▸ What the exercise asks: The required output is the exact run of lines below that opens at the line with "The height and width of the screenshot is (425, 695)." and closes at the line with "The width and height of the screenshot is (1568, 762).".

▸ Given data:
··········

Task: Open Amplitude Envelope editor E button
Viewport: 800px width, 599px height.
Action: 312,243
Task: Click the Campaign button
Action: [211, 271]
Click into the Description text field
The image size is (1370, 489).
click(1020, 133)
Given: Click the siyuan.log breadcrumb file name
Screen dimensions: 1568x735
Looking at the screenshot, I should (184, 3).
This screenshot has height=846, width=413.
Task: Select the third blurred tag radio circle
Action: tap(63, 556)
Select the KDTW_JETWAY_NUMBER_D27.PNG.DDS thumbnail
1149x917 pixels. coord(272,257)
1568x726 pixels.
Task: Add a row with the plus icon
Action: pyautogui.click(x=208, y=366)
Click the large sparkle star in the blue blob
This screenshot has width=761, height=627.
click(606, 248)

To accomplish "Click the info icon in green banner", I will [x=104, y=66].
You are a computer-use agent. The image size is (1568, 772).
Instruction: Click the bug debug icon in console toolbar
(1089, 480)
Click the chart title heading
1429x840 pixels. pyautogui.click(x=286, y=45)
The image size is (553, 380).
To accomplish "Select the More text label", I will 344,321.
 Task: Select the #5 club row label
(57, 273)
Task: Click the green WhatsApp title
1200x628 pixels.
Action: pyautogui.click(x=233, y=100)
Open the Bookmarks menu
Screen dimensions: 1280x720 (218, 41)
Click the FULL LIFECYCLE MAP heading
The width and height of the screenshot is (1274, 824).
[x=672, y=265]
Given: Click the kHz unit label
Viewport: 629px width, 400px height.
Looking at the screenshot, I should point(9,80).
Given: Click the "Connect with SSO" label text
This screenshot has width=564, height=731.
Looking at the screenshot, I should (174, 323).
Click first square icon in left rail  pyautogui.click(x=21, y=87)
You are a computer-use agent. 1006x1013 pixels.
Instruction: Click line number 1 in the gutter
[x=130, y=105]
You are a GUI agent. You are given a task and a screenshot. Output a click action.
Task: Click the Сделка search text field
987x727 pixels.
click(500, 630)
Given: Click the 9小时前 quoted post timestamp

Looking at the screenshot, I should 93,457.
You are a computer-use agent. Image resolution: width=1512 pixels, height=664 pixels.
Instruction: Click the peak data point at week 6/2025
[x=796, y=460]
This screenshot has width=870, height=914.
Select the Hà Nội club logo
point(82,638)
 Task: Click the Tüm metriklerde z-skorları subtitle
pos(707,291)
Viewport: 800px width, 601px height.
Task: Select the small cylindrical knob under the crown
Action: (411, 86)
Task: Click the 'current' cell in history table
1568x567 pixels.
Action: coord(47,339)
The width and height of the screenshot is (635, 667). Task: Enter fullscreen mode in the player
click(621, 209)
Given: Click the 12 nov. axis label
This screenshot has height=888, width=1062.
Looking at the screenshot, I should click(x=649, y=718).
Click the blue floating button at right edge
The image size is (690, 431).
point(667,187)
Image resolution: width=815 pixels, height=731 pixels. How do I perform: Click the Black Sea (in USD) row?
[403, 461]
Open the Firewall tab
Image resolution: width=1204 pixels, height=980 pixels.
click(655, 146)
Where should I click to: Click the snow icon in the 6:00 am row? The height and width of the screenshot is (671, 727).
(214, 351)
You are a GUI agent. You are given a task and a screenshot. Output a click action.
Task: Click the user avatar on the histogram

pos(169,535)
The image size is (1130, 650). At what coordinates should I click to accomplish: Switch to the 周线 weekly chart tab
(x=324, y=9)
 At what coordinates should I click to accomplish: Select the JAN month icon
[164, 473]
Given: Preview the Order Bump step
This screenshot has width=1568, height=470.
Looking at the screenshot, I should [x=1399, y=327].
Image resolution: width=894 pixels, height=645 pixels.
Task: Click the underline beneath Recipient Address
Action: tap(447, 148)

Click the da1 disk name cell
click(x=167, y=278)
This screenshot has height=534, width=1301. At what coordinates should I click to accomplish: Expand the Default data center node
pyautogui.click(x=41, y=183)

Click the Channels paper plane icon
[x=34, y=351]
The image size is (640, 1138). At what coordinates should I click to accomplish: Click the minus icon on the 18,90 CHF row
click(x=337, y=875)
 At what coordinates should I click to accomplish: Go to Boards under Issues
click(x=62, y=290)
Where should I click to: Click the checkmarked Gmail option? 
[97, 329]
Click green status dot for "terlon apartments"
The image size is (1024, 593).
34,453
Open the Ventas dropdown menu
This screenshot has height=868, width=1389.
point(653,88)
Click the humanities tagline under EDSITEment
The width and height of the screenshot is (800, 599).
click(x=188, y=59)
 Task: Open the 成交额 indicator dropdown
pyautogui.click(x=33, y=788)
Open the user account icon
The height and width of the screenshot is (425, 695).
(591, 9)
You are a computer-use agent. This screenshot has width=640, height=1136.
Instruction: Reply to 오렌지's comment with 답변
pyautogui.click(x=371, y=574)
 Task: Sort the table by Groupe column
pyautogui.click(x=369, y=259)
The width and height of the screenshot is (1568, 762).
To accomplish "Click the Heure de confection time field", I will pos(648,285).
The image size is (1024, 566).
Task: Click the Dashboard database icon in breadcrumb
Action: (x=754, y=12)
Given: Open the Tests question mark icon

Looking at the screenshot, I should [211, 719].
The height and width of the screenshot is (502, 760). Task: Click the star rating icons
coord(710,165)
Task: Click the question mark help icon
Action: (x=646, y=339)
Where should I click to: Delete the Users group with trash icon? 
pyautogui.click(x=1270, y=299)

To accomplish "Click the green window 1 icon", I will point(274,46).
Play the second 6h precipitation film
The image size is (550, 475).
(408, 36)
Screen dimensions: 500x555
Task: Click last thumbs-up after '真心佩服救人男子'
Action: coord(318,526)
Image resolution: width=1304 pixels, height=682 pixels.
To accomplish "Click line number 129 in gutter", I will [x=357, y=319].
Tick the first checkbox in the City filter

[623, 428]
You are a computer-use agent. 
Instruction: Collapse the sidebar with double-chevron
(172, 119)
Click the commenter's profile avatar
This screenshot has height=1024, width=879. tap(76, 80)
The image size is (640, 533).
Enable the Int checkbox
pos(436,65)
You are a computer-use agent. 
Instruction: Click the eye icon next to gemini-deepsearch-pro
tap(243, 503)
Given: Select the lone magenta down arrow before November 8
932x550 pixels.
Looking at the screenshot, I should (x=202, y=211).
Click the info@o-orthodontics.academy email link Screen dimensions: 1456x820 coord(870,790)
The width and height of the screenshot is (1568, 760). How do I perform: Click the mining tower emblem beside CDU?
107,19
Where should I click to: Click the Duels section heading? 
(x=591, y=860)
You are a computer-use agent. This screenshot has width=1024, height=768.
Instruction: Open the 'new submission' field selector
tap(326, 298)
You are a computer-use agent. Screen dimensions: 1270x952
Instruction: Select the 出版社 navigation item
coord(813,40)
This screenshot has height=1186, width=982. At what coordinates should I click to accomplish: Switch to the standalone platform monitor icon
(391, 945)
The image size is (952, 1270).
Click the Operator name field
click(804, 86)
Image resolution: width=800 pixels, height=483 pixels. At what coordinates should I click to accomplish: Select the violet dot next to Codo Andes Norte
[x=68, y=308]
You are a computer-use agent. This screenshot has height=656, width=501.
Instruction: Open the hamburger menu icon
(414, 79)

··········

▸ Solved problem:
The height and width of the screenshot is (425, 695).
(591, 9)
You are a computer-use agent. This screenshot has width=640, height=1136.
Instruction: Reply to 오렌지's comment with 답변
pyautogui.click(x=371, y=574)
 Task: Sort the table by Groupe column
pyautogui.click(x=369, y=259)
The width and height of the screenshot is (1568, 762).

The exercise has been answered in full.